• PASSAGE GIVEN
# Adult-rated foreign films may be allowed on digital platforms



## amitabhishek (Aug 11, 2009)

> With broadcasters and the government close to working out a new content code for television, foreign movies with partial nudity and mature content may soon be allowed at all time bands on digital addressable media platforms like direct-to-home (DTH) services, conditional access system and IPTV platforms, which have the provision of a parental lock.


This may bring some cheer to lesser mortals who don't know what Torrents are...! or for someone who are too embarrassed to ask the local VCD_wala_ for the  _ahem!_ stuff...or to frustrated souls like digitians geeks!

Read on


----------



## eggman (Aug 11, 2009)

I smell controversy!


----------



## NucleusKore (Aug 11, 2009)

Basic Instinct


----------



## Psychosocial (Aug 12, 2009)

Partial nudity ? lol.. who want's a half baked cookie


----------



## thewisecrab (Aug 12, 2009)

NucleusKore said:


> Basic Instinct


Malena too 

Anyway, who cares about this when you have the internets to satisfy your every need?


----------



## rhitwick (Aug 12, 2009)

If I remember correctly there used to be a tv channel "ren tv" or something like that.

Does the name  strike anything in anyone


----------



## Chirag (Aug 12, 2009)

^^
no. details, please. don't get banned though.


----------



## eggman (Aug 12, 2009)

rhitwick said:


> If I remember correctly there used to be a tv channel "ren tv" or something like that.
> 
> Does the name  strike anything in anyone


It was a Russian channel.........lol!!! this channel cleared all my doubts I had during my puberty!! lol.......


----------



## lalitnagda (Aug 19, 2009)

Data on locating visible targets
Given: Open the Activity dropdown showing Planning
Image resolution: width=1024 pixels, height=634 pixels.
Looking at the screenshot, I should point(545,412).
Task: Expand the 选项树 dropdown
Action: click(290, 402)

• EXERCISE AIM
Which digital addressable media platforms does the forum thread about adult-rated foreign films name as having the provision of a parental lock?

• FINAL RESULT
Direct-to-home (DTH) services, conditional access system and IPTV platforms.